REQUIREMENT.
For this listing, reproduce the line with "Screen dimensions: 1167x1106", the line with "в Гибридных for", and the lines between, exactly as they stand. Leave out pictures and all other lines.

PROVIDED DATA.
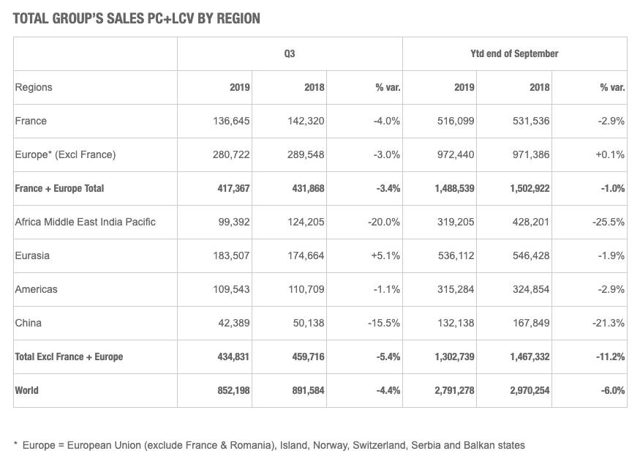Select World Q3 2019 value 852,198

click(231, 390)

* * *

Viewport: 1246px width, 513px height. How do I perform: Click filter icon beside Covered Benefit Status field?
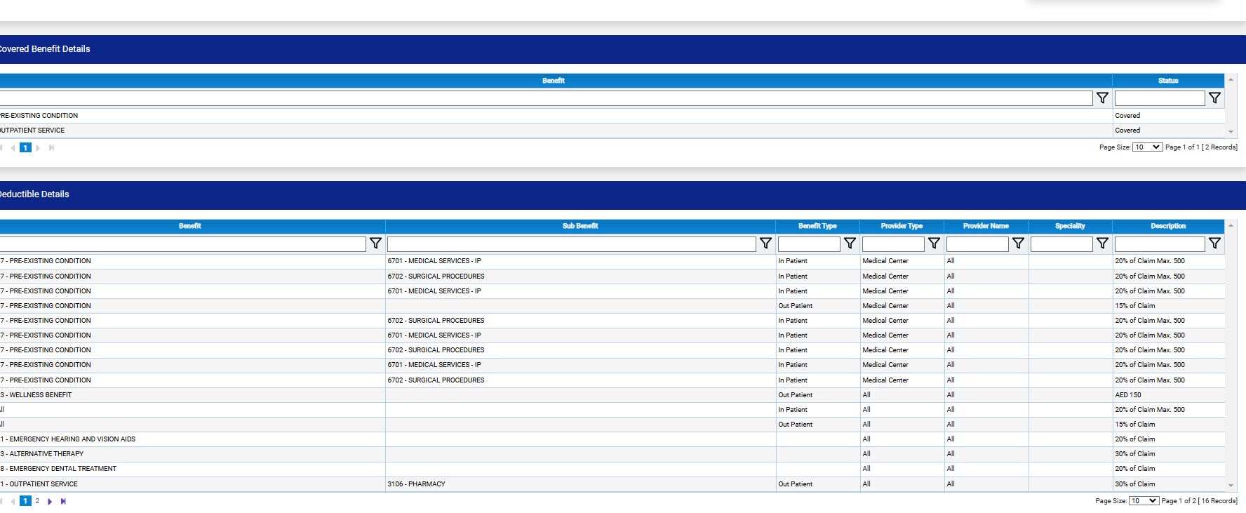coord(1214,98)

* * *

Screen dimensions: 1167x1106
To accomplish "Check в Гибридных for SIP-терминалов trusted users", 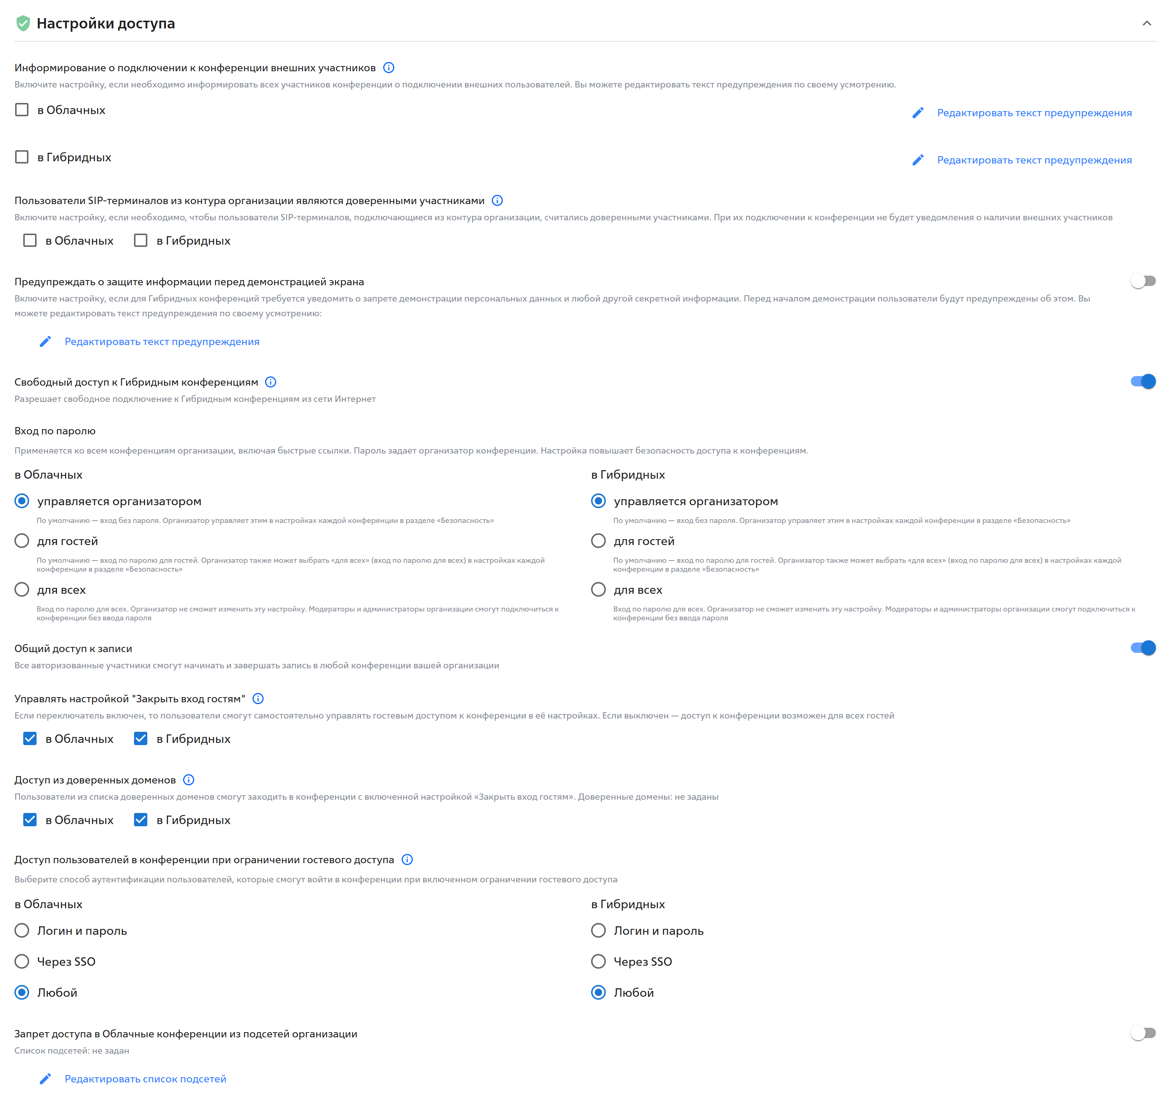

ANSWER FOR THE TASK.
Screen dimensions: 1167x1106
To accomplish "Check в Гибридных for SIP-терминалов trusted users", 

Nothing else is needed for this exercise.